Was Distanz hier wirklich bedeutet
Distanz bedeutet in dieser Situation nicht: kein Kontakt. Den können Sie sich nicht leisten, rechtlich nicht, und oft auch nicht zum Wohl der Kinder. Distanz bedeutet etwas anderes: eine innere Haltung, die sich in äußeren Strukturen abbildet.
Was trotzdem möglich ist
Kommunikation auf das Nötigste reduzieren und strukturieren.
Schriftlich statt mündlich, wo immer möglich. Nicht nur weil es Sie schützt, sondern weil Schriftlichkeit verlangsamt. Sie müssen nicht sofort antworten. Sie können lesen, atmen, entscheiden. Manche Eltern nutzen Co-Parenting-Apps, die den Kommunikationskanal klar begrenzen und einen sachlichen Rahmen vorgeben.

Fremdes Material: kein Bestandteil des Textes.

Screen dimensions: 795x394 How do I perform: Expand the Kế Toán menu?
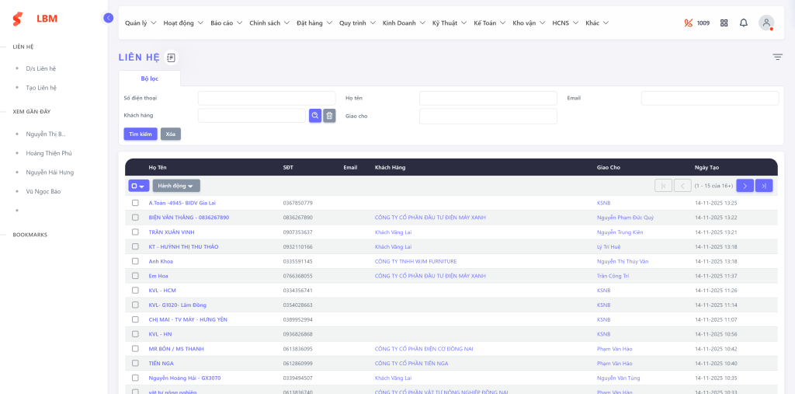[x=489, y=23]
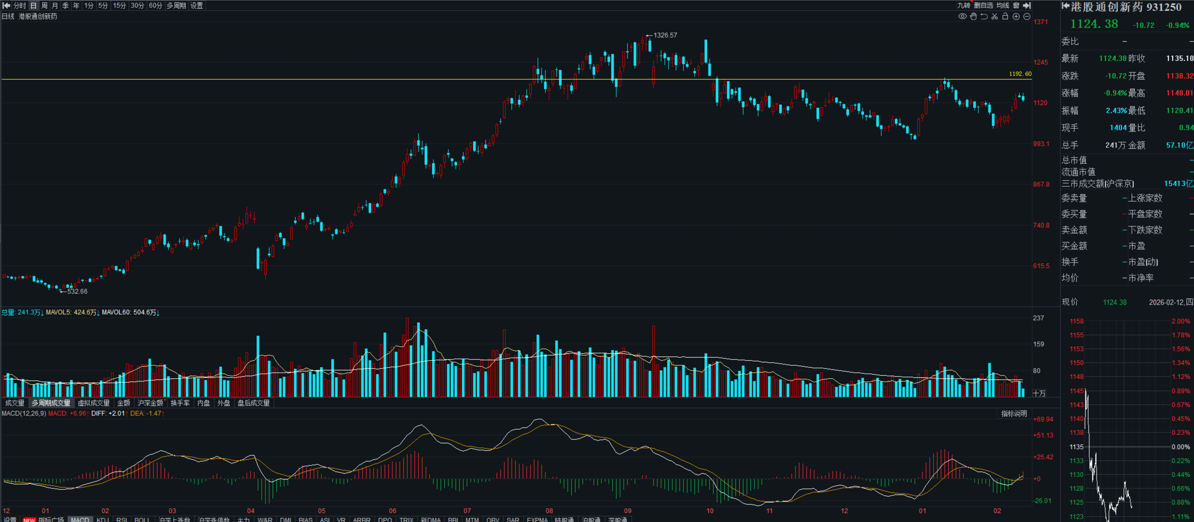Click the undo arrow icon

pyautogui.click(x=984, y=17)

Antworten, nicht reagieren.
Es gibt einen Unterschied zwischen einer Antwort und einer Reaktion. Eine Reaktion kommt aus dem Affekt, eine Antwort hingegen kommt aus einer Entscheidung. Das bedeutet nicht, dass Sie Ihre Gefühle unterdrücken sollen. Es bedeutet, dass Sie sie nicht in die Kommunikation mit ihm tragen müssen. Was er nicht bekommt, kann er nicht benutzen.
Die Kinder heraushalten und schützen.
Kinder sind keine Boten, keine Informationsquelle, keine Vermittler. Stellen Sie den Kindern keine Fragen über ihn. Geben Sie den Kindern die Erlaubnis, ihn zu lieben, auch wenn Sie das gerade nicht können.
Sich selbst einen Ort schaffen, der nichts mit ihm zu tun hat.
Solange Ihr Alltag vollständig von Verfahren, Anträgen, Terminen und Nachrichten strukturiert wird, bleibt er der Mittelpunkt, auch wenn Sie das nicht wollen. Irgendetwas in Ihrem Leben muss Ihnen gehören: Zeit, die nur Ihnen gehört. Menschen, mit denen Sie nicht über ihn reden. Ein Raum, in dem Sie nicht die Partei in einem Verfahren sind, sondern einfach Sie selbst.
Das, was bleibt
Aus toxischen Dynamiken auszusteigen braucht Zeit. Es braucht Reflexion, oft Therapie, manchmal professionelle Begleitung und immer wieder den Moment, in dem man sich selbst dabei erwischt, wie man zurückfällt, und trotzdem weitermacht.
Distanz ist in einer Situation wie dieser kein Zustand, den man einmal erreicht und dann hat. Es ist eine tägliche Entscheidung, manchmal stündlich. Und es gibt Tage, an denen das nicht gelingt. An denen eine Nachricht von ihm ausreicht, um alles wieder aufzureißen.
Das bedeutet nicht, dass Sie gescheitert sind. Es bedeutet, dass Sie in einer außerordentlich belastenden Situation sind. Und dass der Weg heraus kein gerader ist, sondern einer, auf dem man immer wieder umkehrt, neu ansetzt, und trotzdem ein Stück weiterkommt.